**INFORMATION SHOWN:**
--
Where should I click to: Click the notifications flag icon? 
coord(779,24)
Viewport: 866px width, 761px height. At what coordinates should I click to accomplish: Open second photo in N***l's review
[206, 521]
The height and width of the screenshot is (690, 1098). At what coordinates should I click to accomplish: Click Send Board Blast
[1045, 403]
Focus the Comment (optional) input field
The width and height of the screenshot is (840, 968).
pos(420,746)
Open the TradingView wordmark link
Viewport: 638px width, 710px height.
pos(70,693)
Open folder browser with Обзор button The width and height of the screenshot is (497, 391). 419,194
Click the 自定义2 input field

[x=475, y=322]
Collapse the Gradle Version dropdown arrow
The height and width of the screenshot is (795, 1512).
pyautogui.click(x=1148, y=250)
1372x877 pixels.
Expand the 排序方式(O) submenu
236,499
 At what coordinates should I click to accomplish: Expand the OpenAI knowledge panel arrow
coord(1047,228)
--
Rewrite all of the records above, switching each "input field" to "text box" and keeping everything else the same.

**FINISHED ANSWER:**
Where should I click to: Click the notifications flag icon? 
coord(779,24)
Viewport: 866px width, 761px height. At what coordinates should I click to accomplish: Open second photo in N***l's review
[206, 521]
The height and width of the screenshot is (690, 1098). At what coordinates should I click to accomplish: Click Send Board Blast
[1045, 403]
Focus the Comment (optional) text box
The width and height of the screenshot is (840, 968).
pos(420,746)
Open the TradingView wordmark link
Viewport: 638px width, 710px height.
pos(70,693)
Open folder browser with Обзор button The width and height of the screenshot is (497, 391). 419,194
Click the 自定义2 text box

[x=475, y=322]
Collapse the Gradle Version dropdown arrow
The height and width of the screenshot is (795, 1512).
pyautogui.click(x=1148, y=250)
1372x877 pixels.
Expand the 排序方式(O) submenu
236,499
 At what coordinates should I click to accomplish: Expand the OpenAI knowledge panel arrow
coord(1047,228)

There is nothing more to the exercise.